Olha a iludida, será que eu poderei beijar ela novamente?

Puxei minha única malinha, as rodinhas tintilando no piso enquanto eu entrava no aeroporto e respirava aquele ar frio, qual tempo eu irei encontrar em Miami? Qual desfecho me espera lá? Será que Camila irá me aceitar de novo ou tacar um sapato em mim? Tomara que não seja sapato de bico, ou bota, bota é muito pesado pra levar na cabeça.
 
Parei no bar, uma coragem líquida me ajudaria antes de fazer o check in. Quando meu gim chegou, uma mão feminina pegou meu copo.
— Vó? O que está fazendo aqui?

Ela terminou de dar um longo gole e olhou admirada para o copo. — Quantas memórias boas, ah se essa bebida falasse. Se bem que ela é boa em fazer a gente falar.

Ela me olhou, eu apenas fiquei parada olhando de volta para ela, é obvio que Dinah a chamou, mas pra que? — Vó? O que está fazendo aqui?

Ela pousou o copo na bancada e se virou para mim. — Eu não vim te impedir, se é isso que você pensou. Eu apoio sua ida, apoio sua coragem, mas quero conversar com você antes, não quero que você cometa os mesmos erros com a Camila, como disse a Dinah "essa história já está ficando tediante".

Não sei se brigo ou se fico feliz com minhas amizades. Dei um tapinha no banco ao meu lado, informando que ela poderia se sentar. — Fico feliz em te ver. E feliz que você me apoia, vó.

— Eu sempre vou te apoiar no que for bom pra você. Eu te amo, quero sua felicidade.
Ela levantou a mão pedindo dois copos de gim. O garçom fez uma cara estranha, mas trouxe os copos.

Peguei meu copo e o rodei em minha mão, de repente a vontade de beber havia passado. — Mas acho que não tenho o que conversar, eu quero a Camila e vou atrás dela.

— Por que?

— Porque ela é perfeita.

— Ela foi reprovada no psicotécnico pra tirar a carta de habilitação. Ela tira meleca do nariz quando ninguém está vendo, tropeça andando de salto. Está longe de ser perfeita, ainda bem. Não coloque ela em um pedestal, isso só vai criar expectativas e exigências absurdas. Ela não merece isso, nem você.

Sorri, me lembrei de como a Camila era desastrada, e de como ela ria alto quando ficava nervosa. Ela era um pouco stalker, isso por um lado era bom, porque eu não precisava me explicar, por outro era assustador.
Camila inventava umas danças estranhas que me fazia rir, e questionava demais minha infância, talvez ela só quisesse me conhecer melhor, se conectar comigo. Ela não era perfeita, ainda bem, porque também não sou.

— Pra mim ela é perfeita. 

— Exato, pra você. Eu não quero me meter em sua vida... — olhei minha avó, ela estava sem maquiagem, com rosto pronto para dormir, Dinah tirou ela da cama. — Eu quero que dessa vez vocês deem certo, Lauren.
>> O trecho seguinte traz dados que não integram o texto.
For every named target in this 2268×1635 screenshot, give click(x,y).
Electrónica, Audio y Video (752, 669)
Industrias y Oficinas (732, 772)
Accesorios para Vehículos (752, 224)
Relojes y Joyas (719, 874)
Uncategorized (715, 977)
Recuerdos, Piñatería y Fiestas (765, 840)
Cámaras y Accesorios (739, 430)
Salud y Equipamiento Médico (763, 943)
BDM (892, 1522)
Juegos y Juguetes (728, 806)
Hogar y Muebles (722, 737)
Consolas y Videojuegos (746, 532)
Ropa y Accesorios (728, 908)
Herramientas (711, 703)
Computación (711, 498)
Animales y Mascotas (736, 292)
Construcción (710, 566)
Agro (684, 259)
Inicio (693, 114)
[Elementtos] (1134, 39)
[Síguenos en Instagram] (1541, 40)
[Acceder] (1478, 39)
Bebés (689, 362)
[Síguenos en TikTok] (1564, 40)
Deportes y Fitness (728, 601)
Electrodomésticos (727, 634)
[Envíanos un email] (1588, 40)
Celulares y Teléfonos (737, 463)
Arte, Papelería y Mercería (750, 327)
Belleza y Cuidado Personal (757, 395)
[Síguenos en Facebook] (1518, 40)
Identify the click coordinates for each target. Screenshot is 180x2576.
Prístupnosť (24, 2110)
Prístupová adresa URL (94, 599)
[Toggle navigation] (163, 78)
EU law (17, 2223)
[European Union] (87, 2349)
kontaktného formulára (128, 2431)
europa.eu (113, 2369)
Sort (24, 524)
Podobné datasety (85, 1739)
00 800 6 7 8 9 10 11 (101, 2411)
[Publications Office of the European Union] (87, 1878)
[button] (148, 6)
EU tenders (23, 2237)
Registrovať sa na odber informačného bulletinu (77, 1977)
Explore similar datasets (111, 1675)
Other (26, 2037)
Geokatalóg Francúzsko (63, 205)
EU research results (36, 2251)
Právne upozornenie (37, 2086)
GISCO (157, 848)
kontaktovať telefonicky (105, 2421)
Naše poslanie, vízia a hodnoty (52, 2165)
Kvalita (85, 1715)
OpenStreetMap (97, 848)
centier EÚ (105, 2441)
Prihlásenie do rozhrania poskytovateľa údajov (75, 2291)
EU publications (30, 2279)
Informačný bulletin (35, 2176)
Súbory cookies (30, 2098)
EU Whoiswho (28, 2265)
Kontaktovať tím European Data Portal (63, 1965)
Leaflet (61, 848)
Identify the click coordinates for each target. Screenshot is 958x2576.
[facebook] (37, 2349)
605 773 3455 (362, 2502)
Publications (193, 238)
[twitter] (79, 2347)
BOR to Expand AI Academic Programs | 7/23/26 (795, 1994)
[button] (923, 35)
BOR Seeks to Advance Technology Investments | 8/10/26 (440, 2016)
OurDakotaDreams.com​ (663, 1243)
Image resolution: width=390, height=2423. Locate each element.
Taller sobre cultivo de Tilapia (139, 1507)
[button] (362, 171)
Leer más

Você me escutava antes, desejo muito que isso não tenha mudado.

— Não mudou, vó. — Toquei o joelho dela — Mas eu tinha um relacionamento muito especial com a Camila.

— O que vocês tinham de bom nesse relacionamento?
A encarei por alguns segundos.

— Para de safadeza, não vale falar sexo.
Corei, minha avó sempre foi tão diferente, tão direta e jovem. Alma jovem.

— O que? Só porque sou velha não posso falar de sexo? Ou só porque você é minha neta eu não posso falar disso? Estou velha, não morta.

Nunca a vi unicamente como minha avó, a vejo como uma amiga. Foi para ela que contei da primeira menina que beijei. Ela sempre foi minha conselheira, por que eu me afastei tanto?

— Lauren, eu não quero chegar impondo nada depois do tempo que ficamos afastada. Mas eu me importo com você, mais do que você pode imaginar. E por isso estou aqui, porque eu te amo e não quero que você faça mais estragos na sua vida e na vida daquela menina.

Olhei para minhas mãos, quando eu havia lascado minhas unhas? Por que minhas mãos estavam tremendo?

— O sexo em relacionamentos disfuncionais costuma ser muito bom. Por isso não duvido que tenha sido bom entre vocês. E muitas vezes o sexo é a única razão desses relacionamentos existirem.

— Vó, a senhora não entende.

— Então, me explica. Eu quero entender.

— Eu vou enlouquecer se não ver a Camila agora.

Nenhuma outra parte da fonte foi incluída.